Oh, I just see the badge "no view and no answer for a long time" and it bring me back here. I've finally found the answer :
The register is something you do only one time so you can send the hash key without a really good protection. (I mean against sniffing).
So here is the scenario to register :
- Client enter login and password
- Client sends login, hash (sha256(login + password))
- The server store this pair in database (you can cache it in hashmap to increase speed)
Now for the login
- Client : ask for a session salt throught a rest service or hidden field in html page.
- Server : generate the salt from datetime and random and store in session
- Client enter the login and password
- Client javascript hash sha256(sha256(login + password) + salt) and store the pair (login, hash) in the localstorage (html5, be carefull to modernizer or other stuff like this, this pair need to stay private)
- Server check if (sha256(stored_hash_for_login + salt_in_session) == hash received)

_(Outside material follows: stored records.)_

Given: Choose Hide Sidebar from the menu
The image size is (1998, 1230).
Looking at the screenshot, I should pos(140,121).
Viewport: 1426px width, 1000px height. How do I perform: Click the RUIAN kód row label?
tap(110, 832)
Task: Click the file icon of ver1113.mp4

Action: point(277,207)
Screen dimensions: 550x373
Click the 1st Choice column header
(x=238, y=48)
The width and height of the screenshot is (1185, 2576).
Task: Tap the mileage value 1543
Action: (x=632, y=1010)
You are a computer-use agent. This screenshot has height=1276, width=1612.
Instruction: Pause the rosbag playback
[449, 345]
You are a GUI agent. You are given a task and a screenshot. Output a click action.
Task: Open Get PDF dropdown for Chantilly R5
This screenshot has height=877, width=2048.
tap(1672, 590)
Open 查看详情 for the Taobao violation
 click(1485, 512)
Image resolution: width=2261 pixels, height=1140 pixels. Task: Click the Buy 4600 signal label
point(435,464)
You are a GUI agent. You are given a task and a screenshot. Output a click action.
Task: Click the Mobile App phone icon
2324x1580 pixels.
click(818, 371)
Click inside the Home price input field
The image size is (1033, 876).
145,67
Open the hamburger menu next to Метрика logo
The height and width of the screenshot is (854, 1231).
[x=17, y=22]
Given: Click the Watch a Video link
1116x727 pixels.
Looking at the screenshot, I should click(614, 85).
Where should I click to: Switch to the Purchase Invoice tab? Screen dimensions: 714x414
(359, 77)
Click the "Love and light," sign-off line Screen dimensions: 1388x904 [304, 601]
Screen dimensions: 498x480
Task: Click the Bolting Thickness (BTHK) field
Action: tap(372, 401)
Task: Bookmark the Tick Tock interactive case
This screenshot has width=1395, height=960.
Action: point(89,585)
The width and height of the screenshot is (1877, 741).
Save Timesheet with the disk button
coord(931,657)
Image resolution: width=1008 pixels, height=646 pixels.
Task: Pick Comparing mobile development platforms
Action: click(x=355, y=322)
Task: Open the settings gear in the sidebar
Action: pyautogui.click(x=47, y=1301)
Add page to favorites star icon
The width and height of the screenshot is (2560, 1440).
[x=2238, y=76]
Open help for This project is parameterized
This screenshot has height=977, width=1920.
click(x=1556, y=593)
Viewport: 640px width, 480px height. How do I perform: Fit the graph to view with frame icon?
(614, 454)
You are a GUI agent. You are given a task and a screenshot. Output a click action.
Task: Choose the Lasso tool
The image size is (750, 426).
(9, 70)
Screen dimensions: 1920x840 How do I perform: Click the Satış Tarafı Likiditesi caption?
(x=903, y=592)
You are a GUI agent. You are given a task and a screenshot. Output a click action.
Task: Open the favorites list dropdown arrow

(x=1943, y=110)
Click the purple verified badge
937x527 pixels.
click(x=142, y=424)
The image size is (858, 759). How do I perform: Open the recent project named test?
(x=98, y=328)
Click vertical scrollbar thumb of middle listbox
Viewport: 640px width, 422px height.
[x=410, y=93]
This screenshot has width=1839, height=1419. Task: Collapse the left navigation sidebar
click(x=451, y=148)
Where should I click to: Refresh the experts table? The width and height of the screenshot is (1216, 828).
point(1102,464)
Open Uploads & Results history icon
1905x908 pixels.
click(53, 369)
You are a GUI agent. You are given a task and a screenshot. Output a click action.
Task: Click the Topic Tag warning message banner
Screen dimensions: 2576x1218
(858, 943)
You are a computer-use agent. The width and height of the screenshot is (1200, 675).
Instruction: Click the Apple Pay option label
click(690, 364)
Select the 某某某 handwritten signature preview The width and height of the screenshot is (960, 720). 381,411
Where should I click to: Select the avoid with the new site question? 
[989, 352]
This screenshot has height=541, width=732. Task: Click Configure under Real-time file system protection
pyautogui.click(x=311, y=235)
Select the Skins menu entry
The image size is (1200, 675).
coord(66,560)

- Server : if it's ok store the token shared with the Client
- Client logged in
Now Everytime the client want to make a authenticate request, he will use the following method :
- get the pair (login, token) from localstorage
- generate a hash of is request like this :
- hash_request = sha256(login + sha256(token + timestamp) + sha256(token + paramA) + ...)
- The param need to be in alphabetic order.
The Server receive the request (login, timestamp, params, hash_request), check if the timestamp is not too old and do the generate the hash_request from the token in hashmap for the login and check if it the same. In this way, you avoid the replay (timestamp) and the clear password.